EXERCISE OBJECTIVE: No pictures belong in the result; set down exactly the lines from the one containing "Task: Tap the Items Subtotal $435.63 value" through the final line of the listing, and nothing more.

RECORDS SHOWN:
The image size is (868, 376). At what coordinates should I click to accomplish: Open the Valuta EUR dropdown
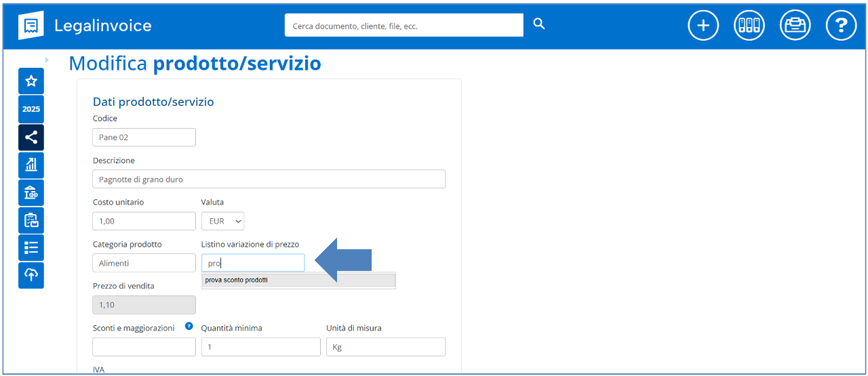coord(222,222)
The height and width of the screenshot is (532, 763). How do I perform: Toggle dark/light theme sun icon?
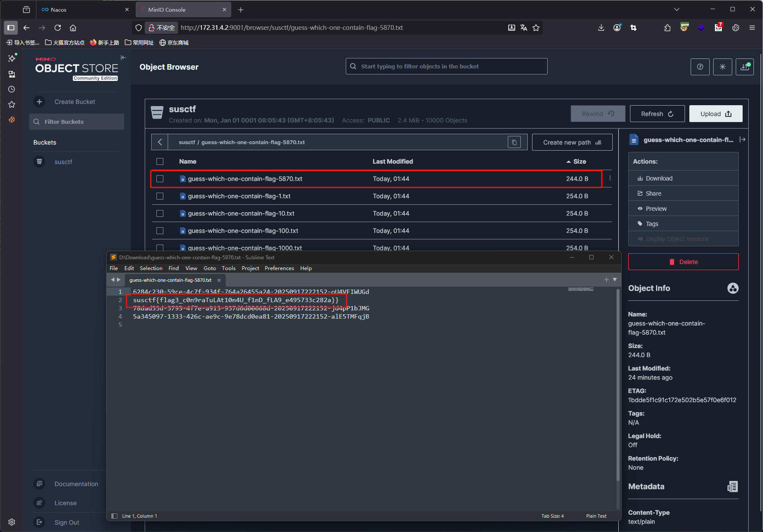click(x=722, y=67)
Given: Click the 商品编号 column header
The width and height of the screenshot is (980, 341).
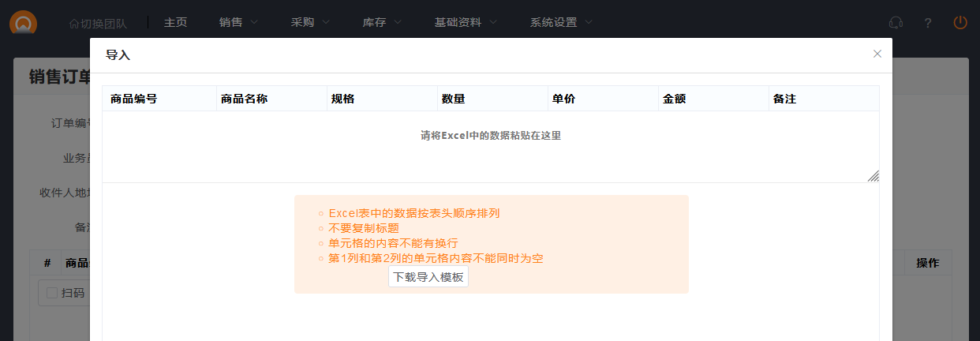Looking at the screenshot, I should click(x=134, y=99).
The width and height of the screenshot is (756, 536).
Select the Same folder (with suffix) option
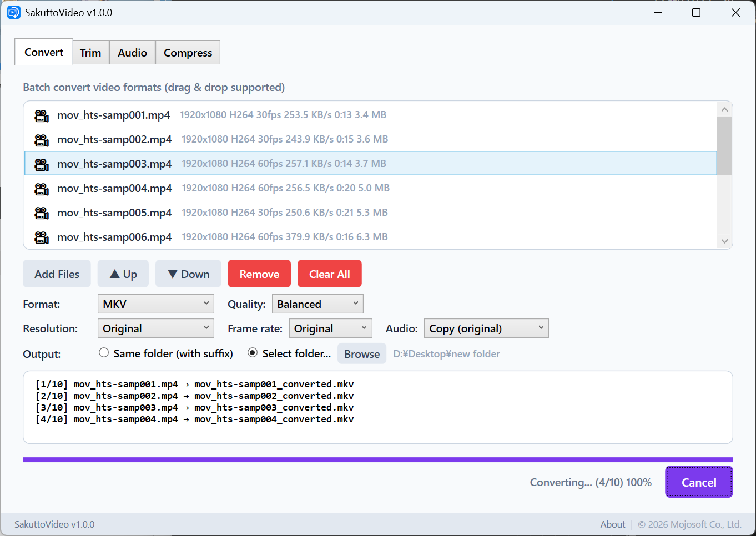pyautogui.click(x=104, y=353)
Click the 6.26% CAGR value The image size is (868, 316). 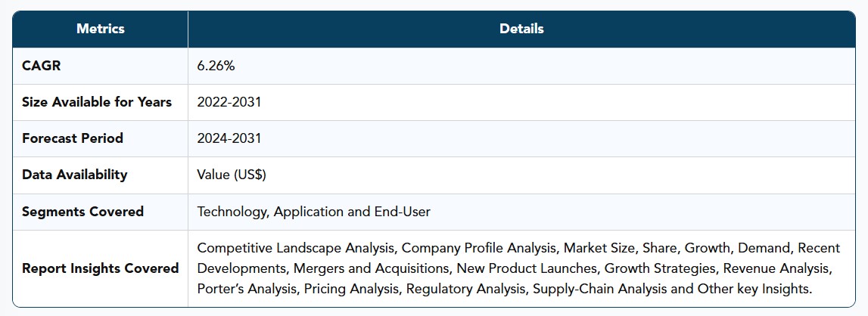click(x=216, y=66)
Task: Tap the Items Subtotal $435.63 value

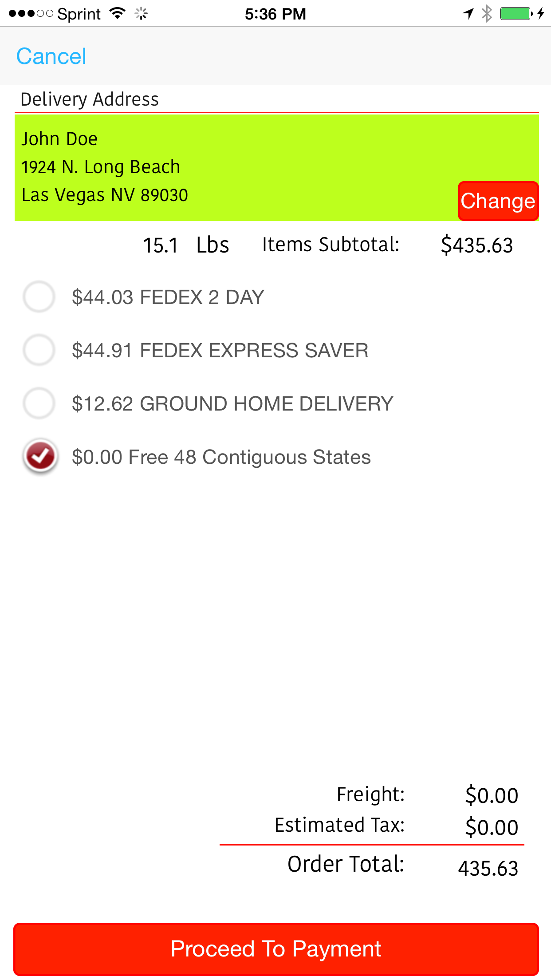Action: coord(477,245)
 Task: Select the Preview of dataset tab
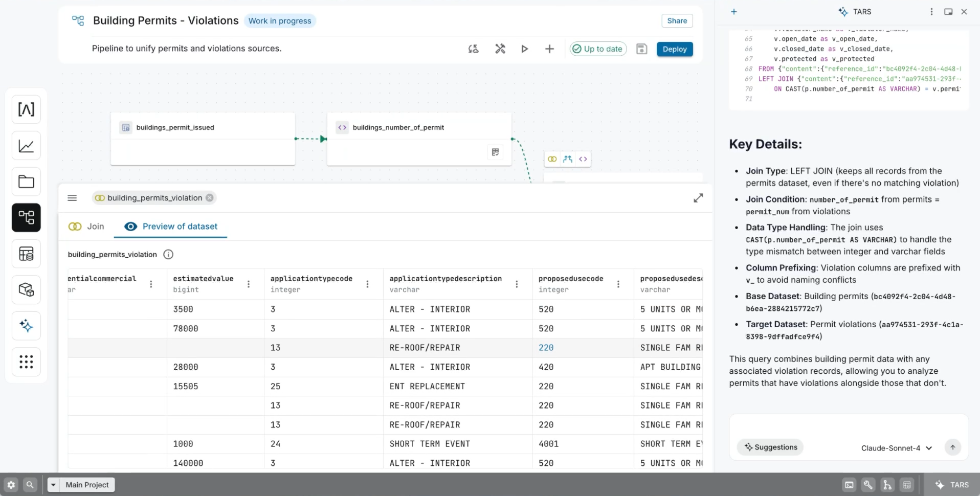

RESULT OF THE TASK:
Task: Tap the Items Subtotal $435.63 value

Action: coord(477,245)
 Task: Select the Preview of dataset tab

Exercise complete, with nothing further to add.